Cahuca¿Usted qué espera del próximo alcalde? me preguntó un ciudadano mientras hacia la fila para pagar en un supermercado de cadena y la verdad estuve tentado a usar la respuesta que la madre de Facundo Cabral le dio a un presidente argentino cuando este le dijo : “Sara, dígame cómo puedo ayudarle” y la señora con la franqueza de los sureños solo atinó a decir “con que no me joda es suficiente”. Esta sería mi respuesta.

Que el próximo alcalde sepa entender que hay proyectos e iniciativas del mandato que expirará el 31 de diciembre de 2015 que deben continuar y ser terminadas tales como las obras finales de la transversal 12 en lo que tiene que ver con la conexión de esta vía con la doble calzada en el sector de Rancho Panorama.
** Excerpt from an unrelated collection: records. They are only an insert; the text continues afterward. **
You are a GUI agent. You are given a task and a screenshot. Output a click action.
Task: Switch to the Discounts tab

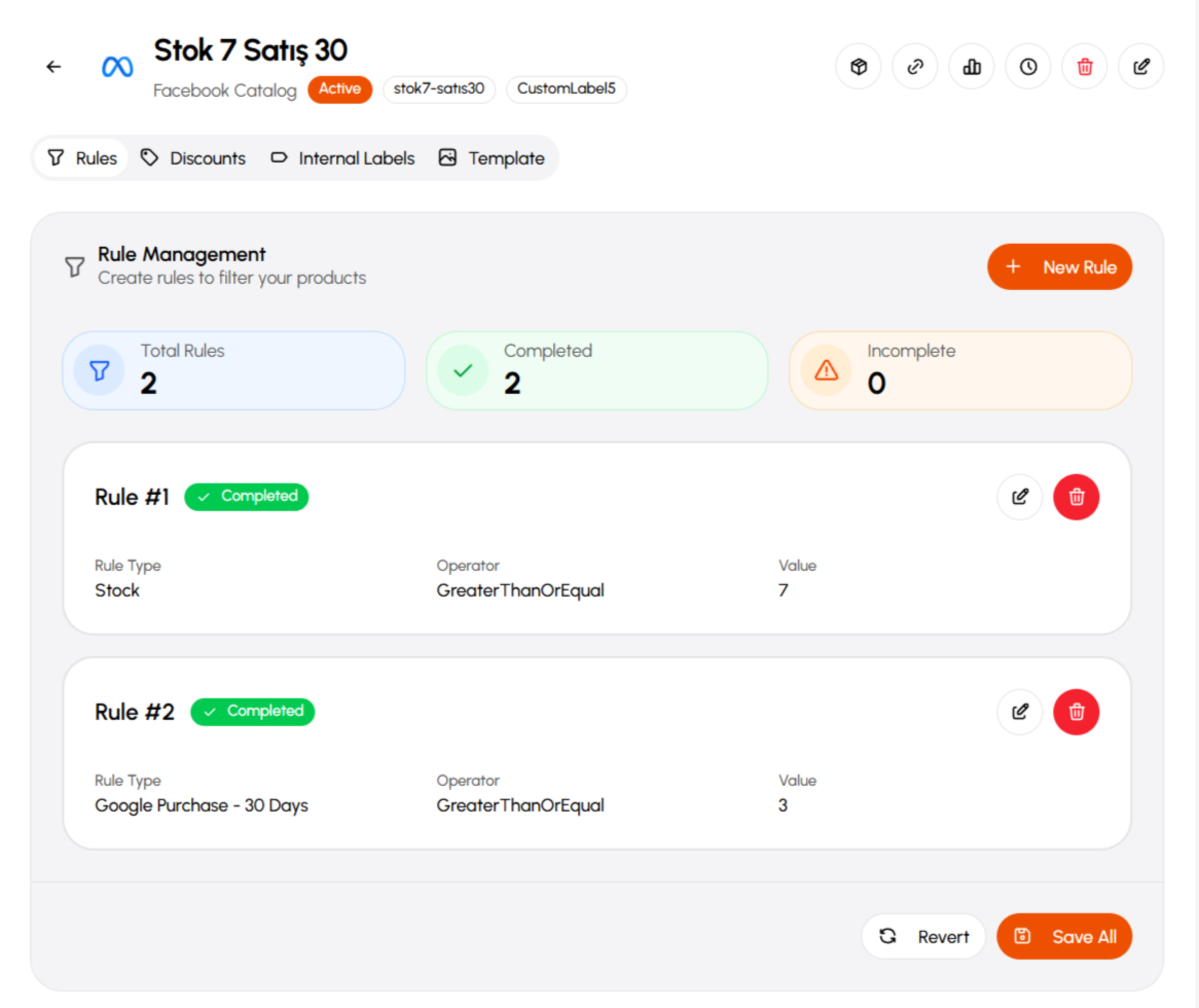pyautogui.click(x=193, y=158)
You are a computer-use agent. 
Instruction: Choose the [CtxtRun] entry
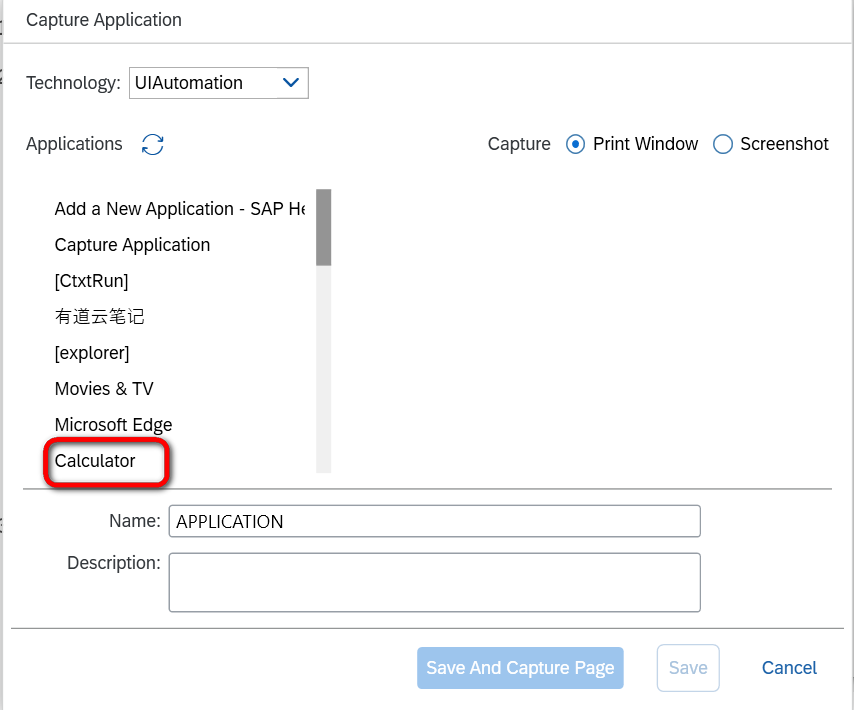pyautogui.click(x=92, y=281)
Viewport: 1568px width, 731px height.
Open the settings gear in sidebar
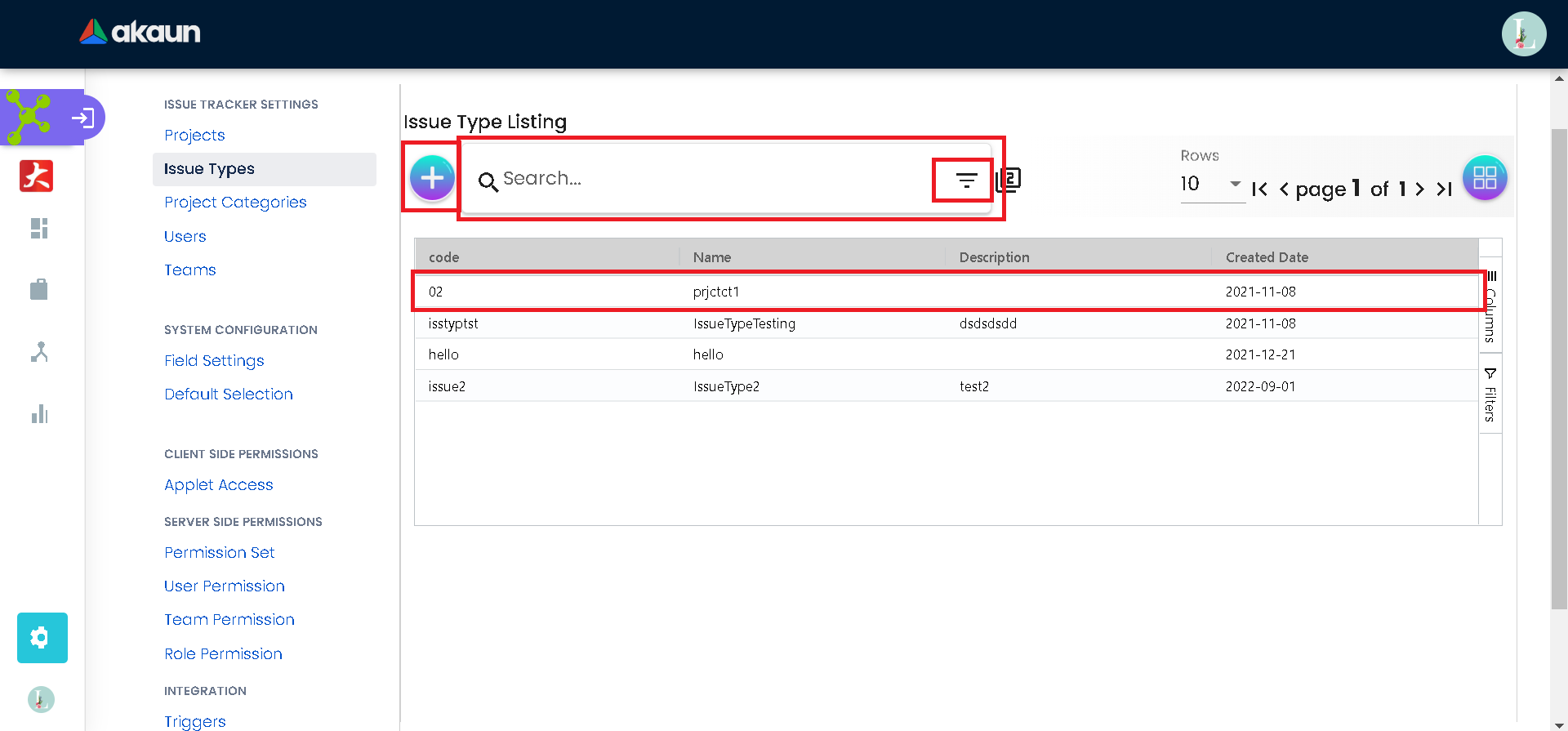pyautogui.click(x=42, y=638)
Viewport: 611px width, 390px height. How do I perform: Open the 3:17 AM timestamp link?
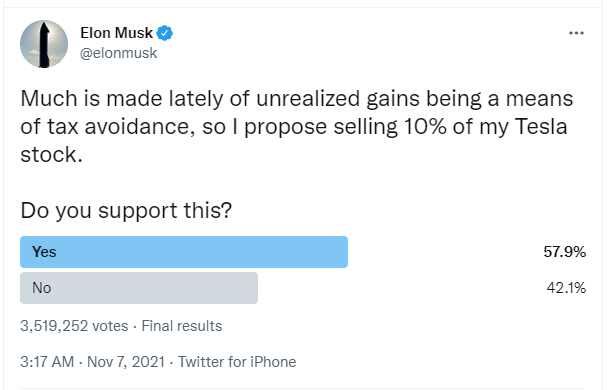(x=47, y=362)
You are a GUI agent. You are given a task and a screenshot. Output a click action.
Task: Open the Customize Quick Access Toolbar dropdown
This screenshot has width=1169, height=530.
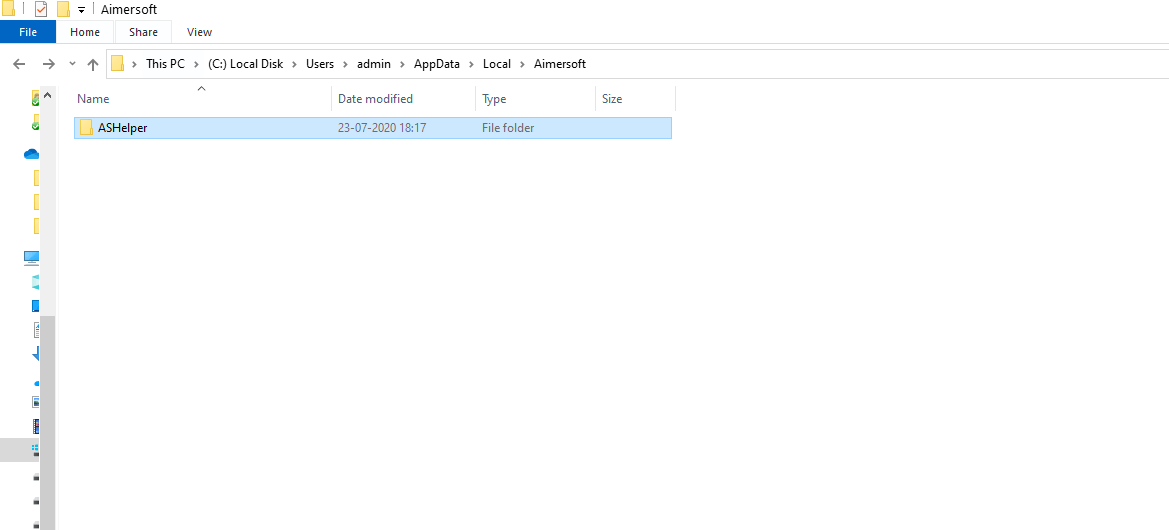(x=82, y=10)
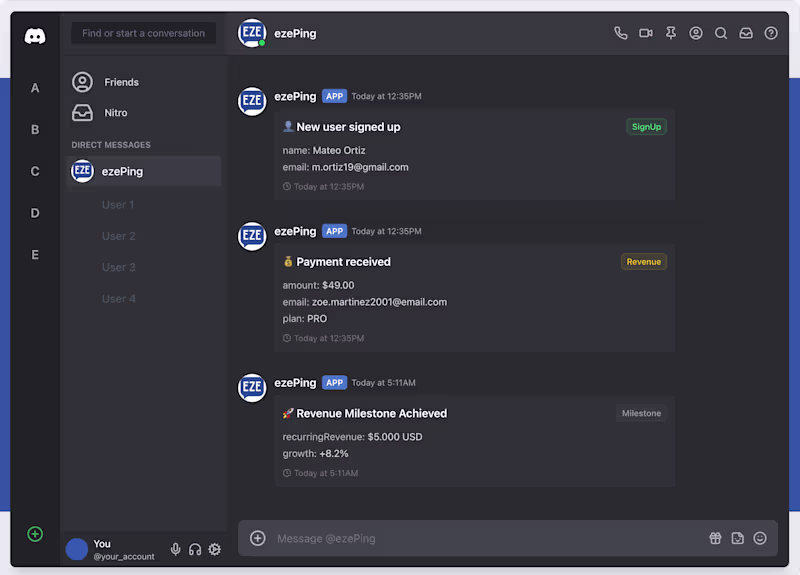Toggle headphone deafen
This screenshot has width=800, height=575.
tap(195, 549)
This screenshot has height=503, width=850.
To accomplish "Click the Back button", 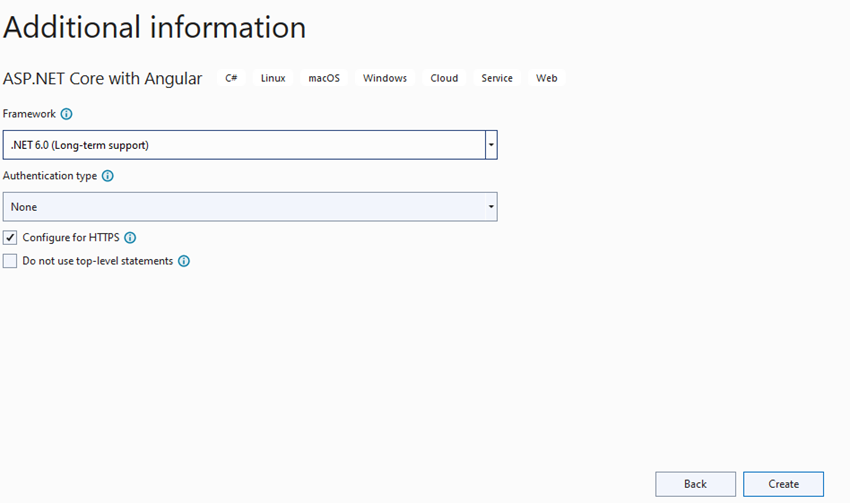I will tap(695, 484).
La política pública social queda trazada luego de pasar el filtro del Concejo Municipal y los ajustes al POT, documento que habrá de ser el detonante del desarrollo de Tuluá en los próximos años.

El próximo alcalde o alcaldesa debe liderar un cambio en el pensamiento de los tulueños y que tenga claro que la cultura ciudadana no se consigue con asignar recursos a campañas pasajeras que solo extinguen el presupuesto pero al final es poco lo que dejan en el inventario de los tulueños, pues nos seguimos portando como trogloditas en muchos escenarios.

Deseo que el nuevo mandatario o mandataria le de la posibilidad a la ciudadanía de contar con entes de control (Personería y Contraloría) autónomos con funcionarios que no sean de bolsillo para que las acciones de seguimiento sean reales y efectivas en defensa de la ciudadanía.

Qué bueno sería que el alcalde o alcaldesa elegido el 25 de octubre renunciara a conformar las coaliciones amañadas en el Concejo Municipal y mejor todavía que los que resulten electos en esa célula coadministradora de nuestro territorio actuaran independiente y dejaran de ser los comodines que desde el día uno del mandato se entregan al ejecutivo y durante cuatro años se la pasan aprobando a pupitrazo limpio lo que llega a sus curules.

Pero lo que mas deseo es tener un alcalde o alcaldesa que entienda que el poder es efímero y que no se deje obnubilar por este pues termina yendo en contravía de todo lo que anunció.

Un gobernante que escuche a sus amigos, pero no a los aduladores que le hacen creer que todo marcha de maravilla y que acate el sentir de sus contradictores que no serán pocos, pero que en ocasiones tienen la percepción real de lo que pasa en su entorno.

Pero lo que mas deseo es que el elegido o elegida el próximo domingo sea temeroso de Dios y que entienda que no se mueve la hoja de un árbol sin Su santa anuencia y que el poder y la gloria le pertenecen a Él.